* Task statement *
The expected response is the full set of records, unchanged.

▼▼▼

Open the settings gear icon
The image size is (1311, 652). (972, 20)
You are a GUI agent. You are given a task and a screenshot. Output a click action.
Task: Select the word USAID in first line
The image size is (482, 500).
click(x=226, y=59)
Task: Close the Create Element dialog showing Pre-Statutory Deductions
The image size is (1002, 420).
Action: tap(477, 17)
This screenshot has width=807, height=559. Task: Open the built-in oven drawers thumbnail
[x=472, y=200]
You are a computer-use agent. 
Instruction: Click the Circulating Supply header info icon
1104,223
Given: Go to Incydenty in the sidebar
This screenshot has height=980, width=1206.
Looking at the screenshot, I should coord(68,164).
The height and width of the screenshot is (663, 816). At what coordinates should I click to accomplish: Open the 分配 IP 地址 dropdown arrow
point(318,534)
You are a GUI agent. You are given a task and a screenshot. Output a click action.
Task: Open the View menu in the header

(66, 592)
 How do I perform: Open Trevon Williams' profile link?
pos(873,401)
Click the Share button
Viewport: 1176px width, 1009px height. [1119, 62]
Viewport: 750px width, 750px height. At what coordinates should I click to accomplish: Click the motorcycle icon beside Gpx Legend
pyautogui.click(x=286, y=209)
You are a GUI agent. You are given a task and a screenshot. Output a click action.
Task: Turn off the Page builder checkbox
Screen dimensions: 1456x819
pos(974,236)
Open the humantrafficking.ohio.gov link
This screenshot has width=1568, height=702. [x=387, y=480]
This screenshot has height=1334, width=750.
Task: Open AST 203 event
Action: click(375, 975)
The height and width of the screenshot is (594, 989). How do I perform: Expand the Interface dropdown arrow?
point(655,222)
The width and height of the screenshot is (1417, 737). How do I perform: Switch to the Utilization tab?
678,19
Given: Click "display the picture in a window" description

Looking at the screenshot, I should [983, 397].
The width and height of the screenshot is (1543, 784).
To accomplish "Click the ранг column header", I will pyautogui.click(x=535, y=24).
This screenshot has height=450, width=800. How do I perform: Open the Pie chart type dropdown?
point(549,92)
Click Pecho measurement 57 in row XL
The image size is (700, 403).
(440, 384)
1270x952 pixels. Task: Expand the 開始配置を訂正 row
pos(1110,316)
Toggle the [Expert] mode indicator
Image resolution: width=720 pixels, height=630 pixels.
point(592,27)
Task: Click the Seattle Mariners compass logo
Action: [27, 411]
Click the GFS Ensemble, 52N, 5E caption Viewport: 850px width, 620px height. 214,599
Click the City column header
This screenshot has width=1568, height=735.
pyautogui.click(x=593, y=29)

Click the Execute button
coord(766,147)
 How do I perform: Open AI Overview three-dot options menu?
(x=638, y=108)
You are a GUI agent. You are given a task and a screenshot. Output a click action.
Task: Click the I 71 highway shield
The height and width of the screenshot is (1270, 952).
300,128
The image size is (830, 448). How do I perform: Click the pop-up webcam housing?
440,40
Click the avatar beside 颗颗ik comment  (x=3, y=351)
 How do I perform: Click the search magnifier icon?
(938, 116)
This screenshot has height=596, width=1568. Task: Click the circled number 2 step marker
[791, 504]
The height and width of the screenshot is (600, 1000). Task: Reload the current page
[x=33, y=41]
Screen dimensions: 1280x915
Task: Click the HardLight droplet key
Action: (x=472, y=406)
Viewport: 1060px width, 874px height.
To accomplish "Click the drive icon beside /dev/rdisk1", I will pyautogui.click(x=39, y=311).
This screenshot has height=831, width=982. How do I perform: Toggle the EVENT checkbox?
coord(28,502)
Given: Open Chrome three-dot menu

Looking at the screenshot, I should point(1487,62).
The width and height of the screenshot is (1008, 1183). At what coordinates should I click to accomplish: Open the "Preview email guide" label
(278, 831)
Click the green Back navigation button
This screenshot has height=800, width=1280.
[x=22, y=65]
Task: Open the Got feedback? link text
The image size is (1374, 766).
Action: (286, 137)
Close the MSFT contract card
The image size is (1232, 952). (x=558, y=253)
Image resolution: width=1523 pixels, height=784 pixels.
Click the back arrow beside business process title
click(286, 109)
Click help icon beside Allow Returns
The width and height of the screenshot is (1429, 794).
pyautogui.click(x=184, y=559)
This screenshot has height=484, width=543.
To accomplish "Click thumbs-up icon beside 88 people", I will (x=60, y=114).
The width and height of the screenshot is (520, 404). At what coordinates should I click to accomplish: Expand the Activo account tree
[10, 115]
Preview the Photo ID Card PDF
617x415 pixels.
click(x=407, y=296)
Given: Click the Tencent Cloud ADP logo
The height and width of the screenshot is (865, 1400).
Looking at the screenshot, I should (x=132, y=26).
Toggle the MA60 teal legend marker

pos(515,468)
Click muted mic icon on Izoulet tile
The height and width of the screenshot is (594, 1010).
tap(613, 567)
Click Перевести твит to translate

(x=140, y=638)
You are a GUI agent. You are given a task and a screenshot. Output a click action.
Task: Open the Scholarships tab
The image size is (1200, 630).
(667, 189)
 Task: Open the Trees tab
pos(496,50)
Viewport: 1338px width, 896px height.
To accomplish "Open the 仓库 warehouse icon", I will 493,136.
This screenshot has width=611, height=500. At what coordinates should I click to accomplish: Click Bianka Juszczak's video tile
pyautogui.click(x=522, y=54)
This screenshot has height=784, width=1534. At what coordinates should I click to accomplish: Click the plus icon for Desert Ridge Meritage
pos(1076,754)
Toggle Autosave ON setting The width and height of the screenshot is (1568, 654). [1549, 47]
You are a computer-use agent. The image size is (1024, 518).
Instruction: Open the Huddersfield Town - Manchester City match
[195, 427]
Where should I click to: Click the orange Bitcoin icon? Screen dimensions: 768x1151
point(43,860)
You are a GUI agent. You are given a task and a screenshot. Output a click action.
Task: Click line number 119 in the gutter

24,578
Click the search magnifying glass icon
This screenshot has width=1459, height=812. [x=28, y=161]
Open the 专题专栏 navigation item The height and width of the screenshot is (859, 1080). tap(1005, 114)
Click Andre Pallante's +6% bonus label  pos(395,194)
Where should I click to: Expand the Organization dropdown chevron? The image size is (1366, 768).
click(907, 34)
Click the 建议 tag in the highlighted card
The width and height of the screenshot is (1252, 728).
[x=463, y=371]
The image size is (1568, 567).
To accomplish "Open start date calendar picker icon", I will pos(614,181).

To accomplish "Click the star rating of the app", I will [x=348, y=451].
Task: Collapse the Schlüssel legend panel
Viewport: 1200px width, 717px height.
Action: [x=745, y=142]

▲▲▲

* Written answer *
Open the settings gear icon
The image size is (1311, 652). (972, 20)
You are a GUI agent. You are given a task and a screenshot. Output a click action.
Task: Select the word USAID in first line
The image size is (482, 500).
click(x=226, y=59)
Task: Close the Create Element dialog showing Pre-Statutory Deductions
The image size is (1002, 420).
Action: tap(477, 17)
This screenshot has width=807, height=559. Task: Open the built-in oven drawers thumbnail
[x=472, y=200]
You are a computer-use agent. 
Instruction: Click the Circulating Supply header info icon
1104,223
Given: Go to Incydenty in the sidebar
This screenshot has height=980, width=1206.
Looking at the screenshot, I should coord(68,164).
The height and width of the screenshot is (663, 816). At what coordinates should I click to accomplish: Open the 分配 IP 地址 dropdown arrow
point(318,534)
You are a GUI agent. You are given a task and a screenshot. Output a click action.
Task: Open the View menu in the header

(66, 592)
 How do I perform: Open Trevon Williams' profile link?
pos(873,401)
Click the Share button
Viewport: 1176px width, 1009px height. [1119, 62]
Viewport: 750px width, 750px height. At what coordinates should I click to accomplish: Click the motorcycle icon beside Gpx Legend
pyautogui.click(x=286, y=209)
You are a GUI agent. You are given a task and a screenshot. Output a click action.
Task: Turn off the Page builder checkbox
Screen dimensions: 1456x819
pos(974,236)
Open the humantrafficking.ohio.gov link
This screenshot has width=1568, height=702. [x=387, y=480]
This screenshot has height=1334, width=750.
Task: Open AST 203 event
Action: click(375, 975)
The height and width of the screenshot is (594, 989). How do I perform: Expand the Interface dropdown arrow?
point(655,222)
The width and height of the screenshot is (1417, 737). How do I perform: Switch to the Utilization tab?
678,19
Given: Click "display the picture in a window" description

Looking at the screenshot, I should [983, 397].
The width and height of the screenshot is (1543, 784).
To accomplish "Click the ранг column header", I will pyautogui.click(x=535, y=24).
This screenshot has height=450, width=800. How do I perform: Open the Pie chart type dropdown?
point(549,92)
Click Pecho measurement 57 in row XL
The image size is (700, 403).
(440, 384)
1270x952 pixels. Task: Expand the 開始配置を訂正 row
pos(1110,316)
Toggle the [Expert] mode indicator
Image resolution: width=720 pixels, height=630 pixels.
point(592,27)
Task: Click the Seattle Mariners compass logo
Action: [27, 411]
Click the GFS Ensemble, 52N, 5E caption Viewport: 850px width, 620px height. 214,599
Click the City column header
This screenshot has width=1568, height=735.
pyautogui.click(x=593, y=29)

Click the Execute button
coord(766,147)
 How do I perform: Open AI Overview three-dot options menu?
(x=638, y=108)
You are a GUI agent. You are given a task and a screenshot. Output a click action.
Task: Click the I 71 highway shield
The height and width of the screenshot is (1270, 952).
300,128
The image size is (830, 448). How do I perform: Click the pop-up webcam housing?
440,40
Click the avatar beside 颗颗ik comment  (x=3, y=351)
 How do I perform: Click the search magnifier icon?
(938, 116)
This screenshot has height=596, width=1568. Task: Click the circled number 2 step marker
[791, 504]
The height and width of the screenshot is (600, 1000). Task: Reload the current page
[x=33, y=41]
Screen dimensions: 1280x915
Task: Click the HardLight droplet key
Action: (x=472, y=406)
Viewport: 1060px width, 874px height.
To accomplish "Click the drive icon beside /dev/rdisk1", I will pyautogui.click(x=39, y=311).
This screenshot has height=831, width=982. How do I perform: Toggle the EVENT checkbox?
coord(28,502)
Given: Open Chrome three-dot menu

Looking at the screenshot, I should point(1487,62).
The width and height of the screenshot is (1008, 1183). At what coordinates should I click to accomplish: Open the "Preview email guide" label
(278, 831)
Click the green Back navigation button
This screenshot has height=800, width=1280.
[x=22, y=65]
Task: Open the Got feedback? link text
The image size is (1374, 766).
Action: (286, 137)
Close the MSFT contract card
The image size is (1232, 952). (x=558, y=253)
Image resolution: width=1523 pixels, height=784 pixels.
Click the back arrow beside business process title
click(286, 109)
Click help icon beside Allow Returns
The width and height of the screenshot is (1429, 794).
pyautogui.click(x=184, y=559)
This screenshot has height=484, width=543.
To accomplish "Click thumbs-up icon beside 88 people", I will (x=60, y=114).
The width and height of the screenshot is (520, 404). At what coordinates should I click to accomplish: Expand the Activo account tree
[10, 115]
Preview the Photo ID Card PDF
617x415 pixels.
click(x=407, y=296)
Given: Click the Tencent Cloud ADP logo
The height and width of the screenshot is (865, 1400).
Looking at the screenshot, I should (x=132, y=26).
Toggle the MA60 teal legend marker

pos(515,468)
Click muted mic icon on Izoulet tile
The height and width of the screenshot is (594, 1010).
tap(613, 567)
Click Перевести твит to translate

(x=140, y=638)
You are a GUI agent. You are given a task and a screenshot. Output a click action.
Task: Open the Scholarships tab
The image size is (1200, 630).
(667, 189)
 Task: Open the Trees tab
pos(496,50)
Viewport: 1338px width, 896px height.
To accomplish "Open the 仓库 warehouse icon", I will 493,136.
This screenshot has width=611, height=500. At what coordinates should I click to accomplish: Click Bianka Juszczak's video tile
pyautogui.click(x=522, y=54)
This screenshot has height=784, width=1534. At what coordinates should I click to accomplish: Click the plus icon for Desert Ridge Meritage
pos(1076,754)
Toggle Autosave ON setting The width and height of the screenshot is (1568, 654). [1549, 47]
You are a computer-use agent. The image size is (1024, 518).
Instruction: Open the Huddersfield Town - Manchester City match
[195, 427]
Where should I click to: Click the orange Bitcoin icon? Screen dimensions: 768x1151
point(43,860)
You are a GUI agent. You are given a task and a screenshot. Output a click action.
Task: Click line number 119 in the gutter

24,578
Click the search magnifying glass icon
This screenshot has width=1459, height=812. [x=28, y=161]
Open the 专题专栏 navigation item The height and width of the screenshot is (859, 1080). tap(1005, 114)
Click Andre Pallante's +6% bonus label  pos(395,194)
Where should I click to: Expand the Organization dropdown chevron? The image size is (1366, 768).
click(907, 34)
Click the 建议 tag in the highlighted card
The width and height of the screenshot is (1252, 728).
[x=463, y=371]
The image size is (1568, 567).
To accomplish "Open start date calendar picker icon", I will pos(614,181).

To accomplish "Click the star rating of the app", I will [x=348, y=451].
Task: Collapse the Schlüssel legend panel
Viewport: 1200px width, 717px height.
Action: [x=745, y=142]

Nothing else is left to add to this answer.